SPRINGFIELD, Mo. — Endometriosis is one of the leading causes of infertility.
It’s a female reproductive condition that affects about 7 million women in the United States.
Due to the range of symptoms, it could take years to get the right diagnosis.
Often, women don’t know they have it until they try to start a family.
That was the case for one Springfield woman.
After more than a year of trying to get pregnant, Ashley Cossins and her husband Derek knew something wasn’t right.
“In my experience, three weeks out of the four in a month– I was not feeling well at all,” Cossins said.
Ashley received a diagnosis from her OBGYN after performing a diagnostic surgery in Springfield where they found and treated endometriosis.
When the surgery didn’t resolve their infertility issues they were referred to a reproductive endocrinologist in St.
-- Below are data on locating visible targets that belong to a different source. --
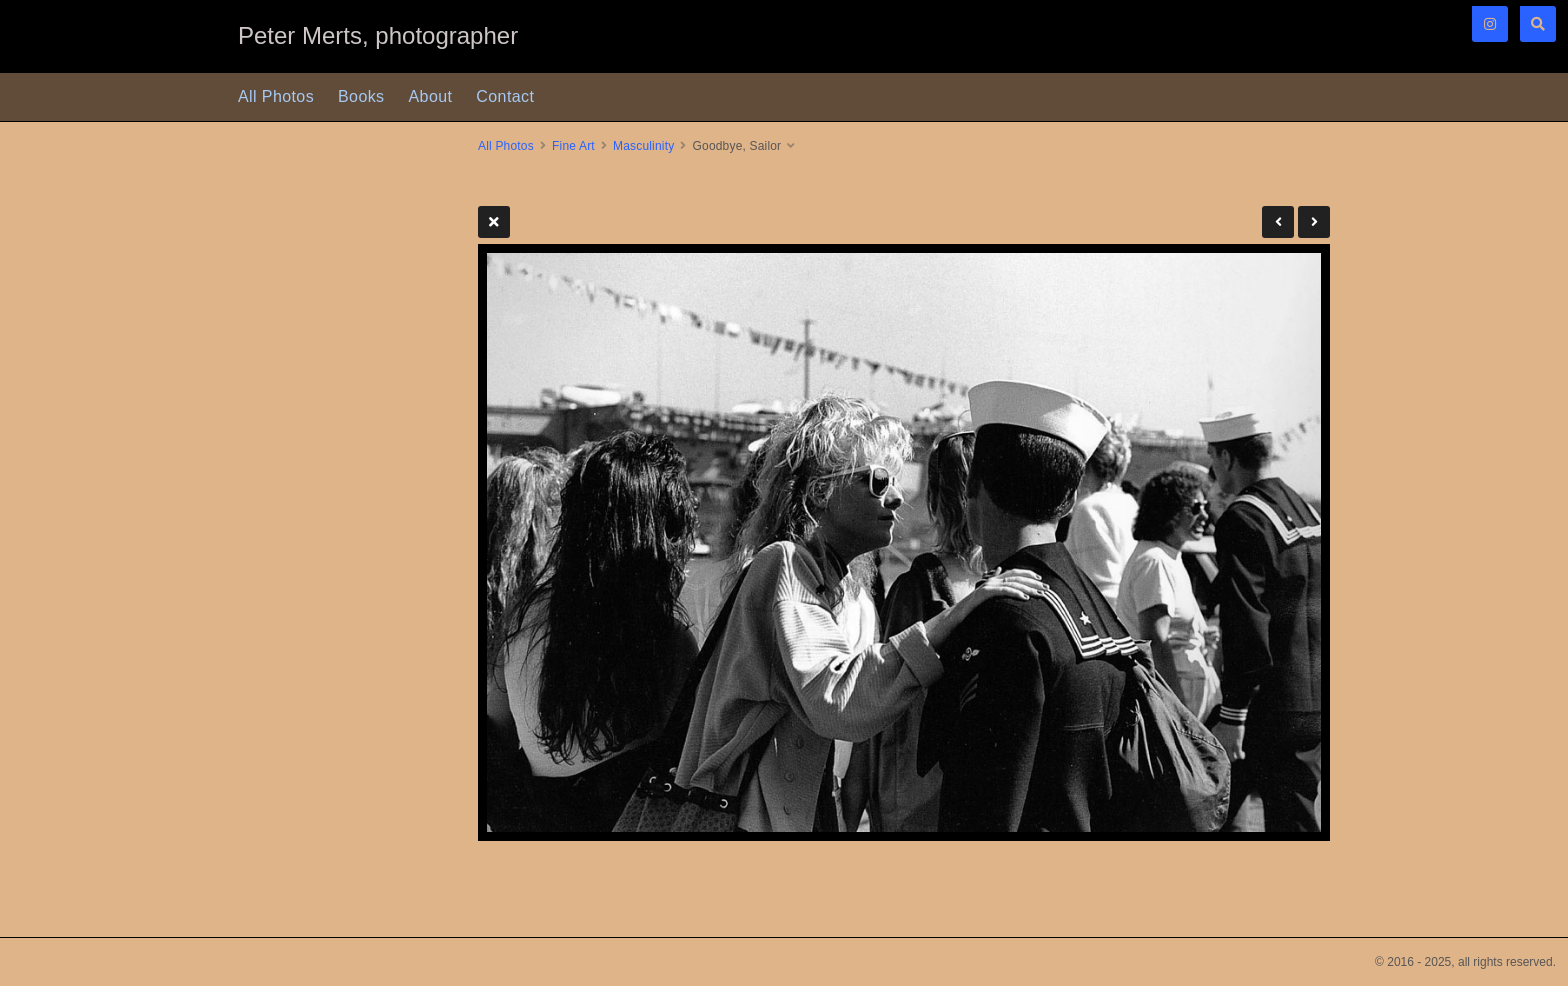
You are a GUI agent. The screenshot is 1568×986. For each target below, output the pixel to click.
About (431, 96)
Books (361, 96)
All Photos (276, 96)
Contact (505, 96)
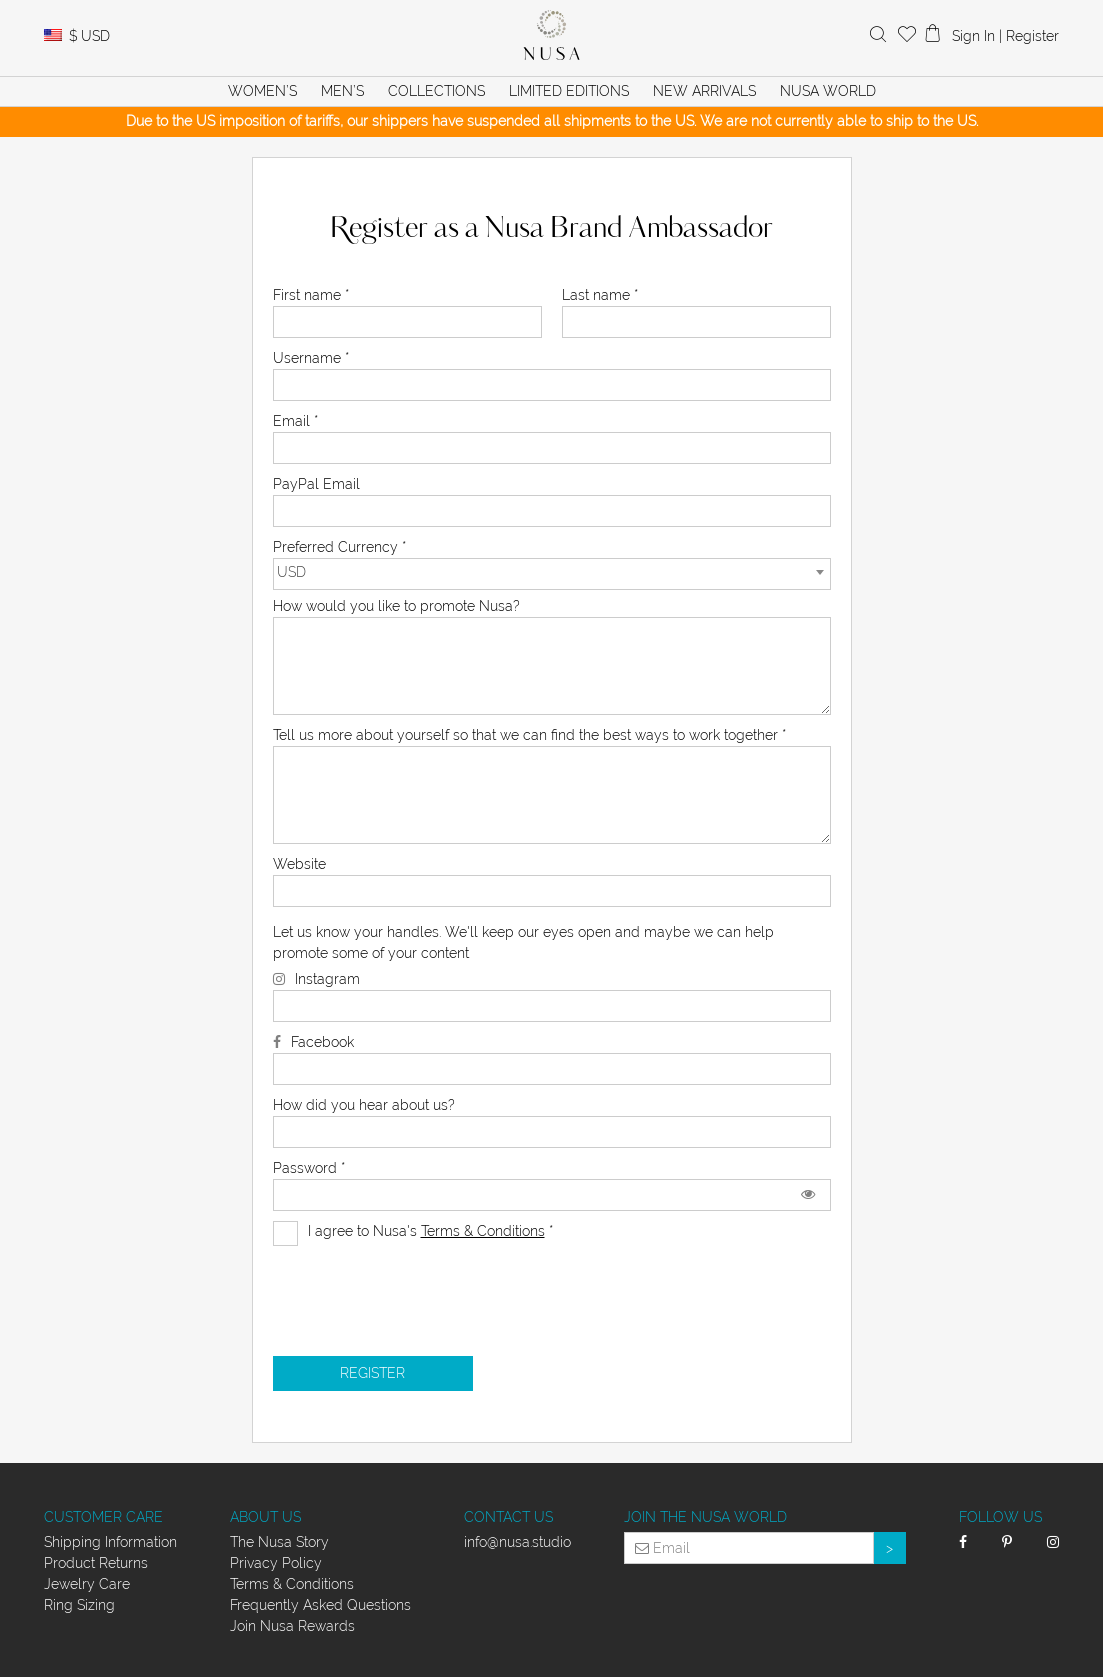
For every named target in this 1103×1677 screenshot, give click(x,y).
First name (311, 295)
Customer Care (103, 1517)
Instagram (327, 979)
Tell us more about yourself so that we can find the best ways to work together (529, 735)
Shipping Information (110, 1542)
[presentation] (425, 1286)
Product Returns (96, 1563)
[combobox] (552, 574)
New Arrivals (704, 91)
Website (299, 864)
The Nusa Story (279, 1542)
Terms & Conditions (483, 1231)
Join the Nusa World (705, 1517)
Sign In (973, 36)
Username (311, 358)
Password (309, 1168)
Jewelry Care (87, 1584)
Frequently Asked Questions (320, 1605)
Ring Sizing (79, 1605)
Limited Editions (569, 91)
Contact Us (508, 1517)
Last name (600, 295)
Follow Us (1000, 1517)
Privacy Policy (276, 1563)
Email (295, 421)
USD (89, 36)
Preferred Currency (339, 547)
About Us (265, 1517)
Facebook (322, 1042)
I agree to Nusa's (413, 1231)
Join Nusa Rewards (292, 1626)
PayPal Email (316, 484)
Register (1032, 36)
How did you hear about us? (364, 1105)
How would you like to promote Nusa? (396, 606)
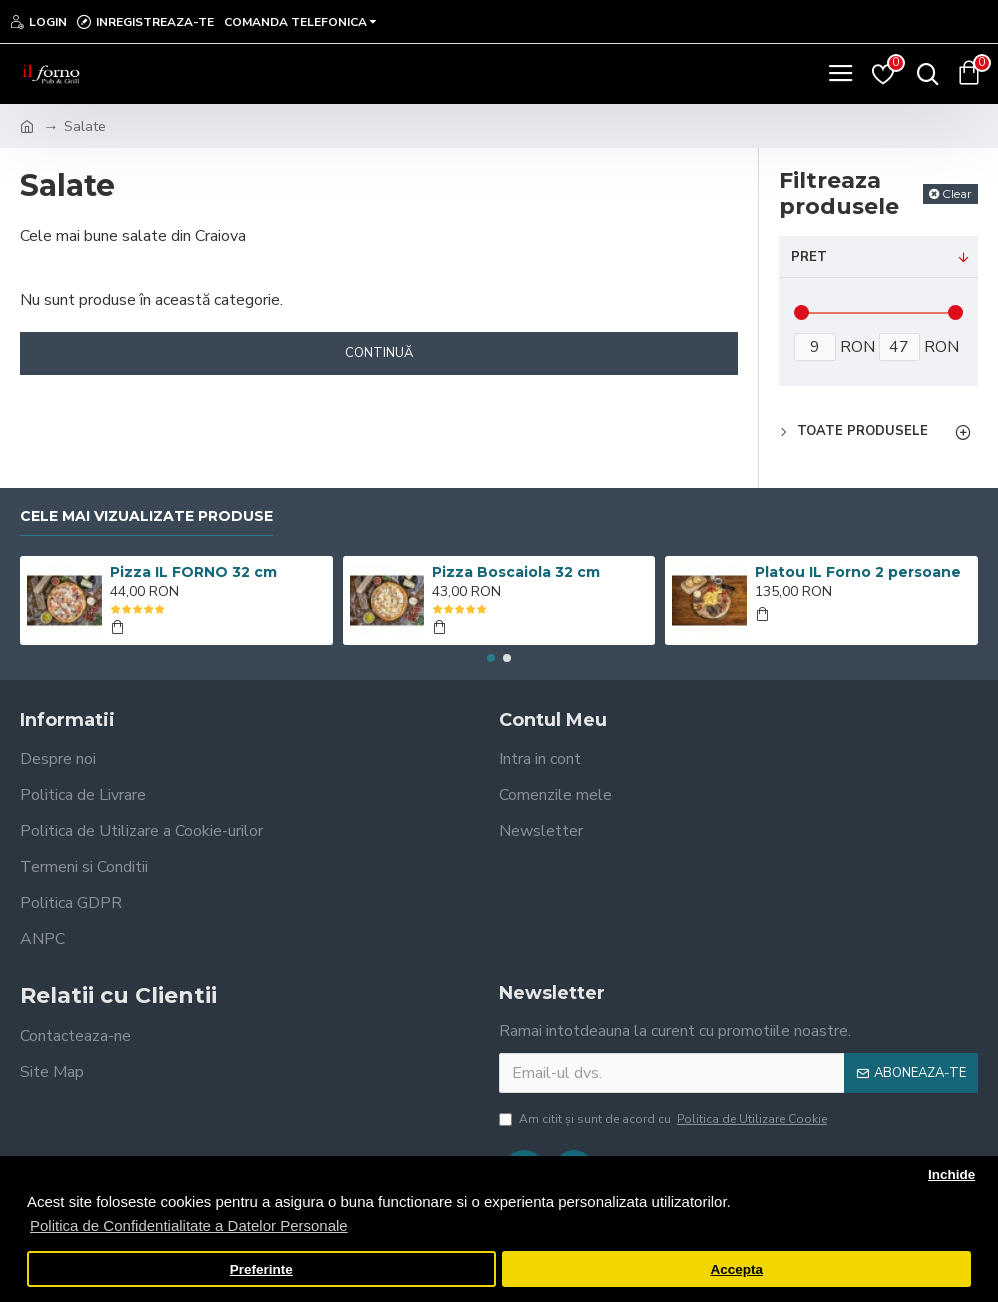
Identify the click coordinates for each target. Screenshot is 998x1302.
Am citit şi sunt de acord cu (664, 1119)
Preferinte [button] (261, 1269)
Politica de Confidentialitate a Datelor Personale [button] (189, 1225)
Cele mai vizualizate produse (146, 516)
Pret (809, 257)
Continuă (379, 353)
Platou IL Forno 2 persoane (858, 572)
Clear (957, 193)
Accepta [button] (736, 1269)
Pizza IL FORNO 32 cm (193, 572)
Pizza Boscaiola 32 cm (516, 572)
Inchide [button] (951, 1174)
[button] (491, 658)
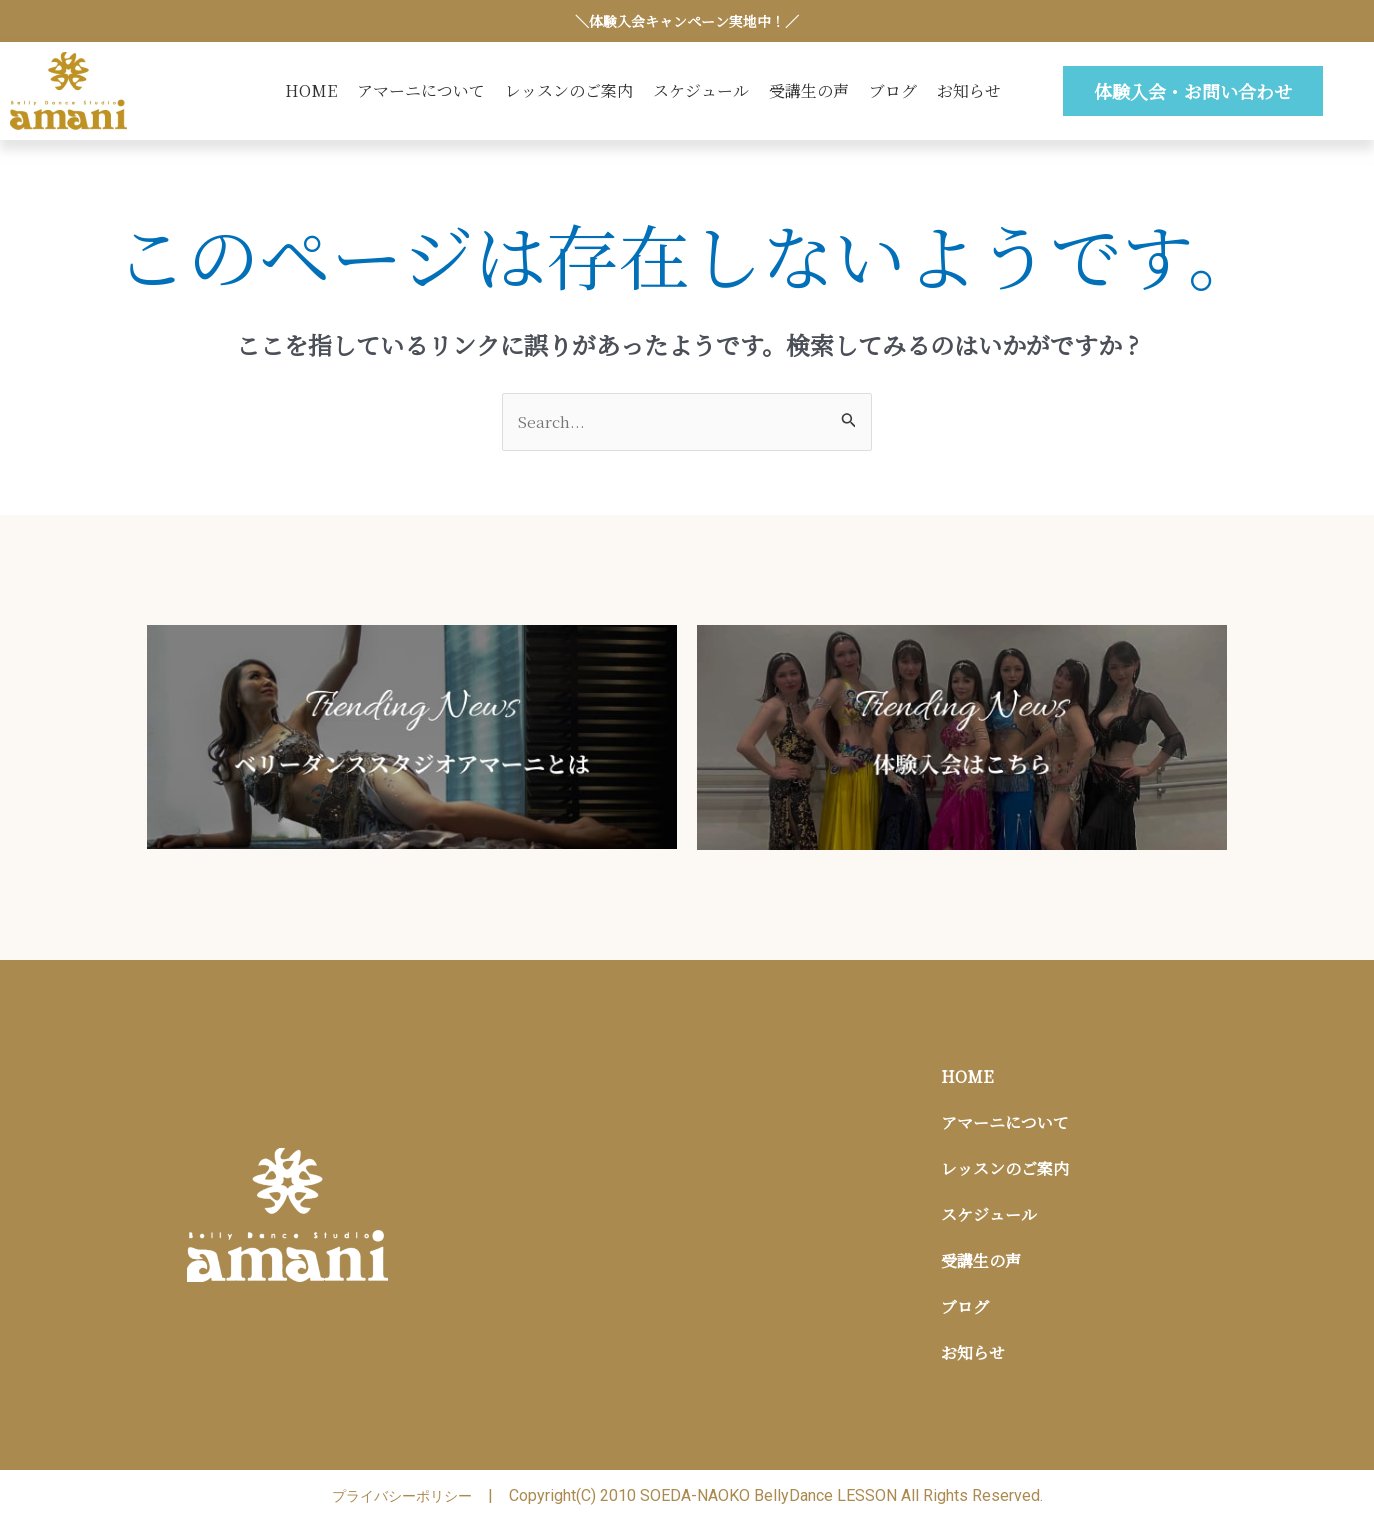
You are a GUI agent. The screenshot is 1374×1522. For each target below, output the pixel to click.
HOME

Louis.
One of the most common symptoms is severe pain during a menstrual cycle.
But like Ashley, some women can also have pain outside their menstrual period.
“Endometriosis is when the cells inside the uterus somehow escape the uterus and it begins to grow implants in and around the other organs of the body,” Cossins explains. “on the abdominal wall. It does also create scar tissue and adhesions, which can distort pelvic anatomy. There’s a lot unknown about endometriosis and how it prevents fertility.”
There is currently no cure, researchers are also still working to understand how the process happens.
There is still a way to reduce the symptoms.
Ashley has now undergone three surgeries to do so and to prep her body for in-vitro fertilization.
“We did pursue the course of IVF. The reason being is because I was ovulating every month, my hormone levels checked out perfectly.” Said Cossins. “There’s no clear signs of anatomy proportion to where it wouldn’t support a pregnancy.”
According to Dr. Mary Duff, with the Ferrel Duncan Clinic in Springfield, every couple is different.
“The goal is not to jump straight to in-vitro, so each couple needs to be evaluated.”
In Ashley’s case, after being diagnosed with Endometriosis, her doctor recommended IVF.
When I heard my reproductive endocrinologist say we should move forward to IVF, my heart sank.” Cossins said. “I had heard stories of them (the cycles) costing thousands of dollars and people just choosing to go a different path, and that’s what I was prepared to do.”
Cossins’s insurance covered the intro fertilization costs which allowed her to undergo the surgery two different times, but neither was successful.
Arkansas is one of 15 states that has passed a law mandating coverage for infertility, but some loopholes exempt self-insured companies from providing the benefit.
In Missouri, fertility coverage is not mandated, so employers determine if they want to provide that coverage.
“A lot of people take out second mortgages. I pulled a 401k loan to pull for some of these things” Said Cossins.
Ashley says she plans to go back to IVF again later this year using what she’s learned to hopefully improve her chances.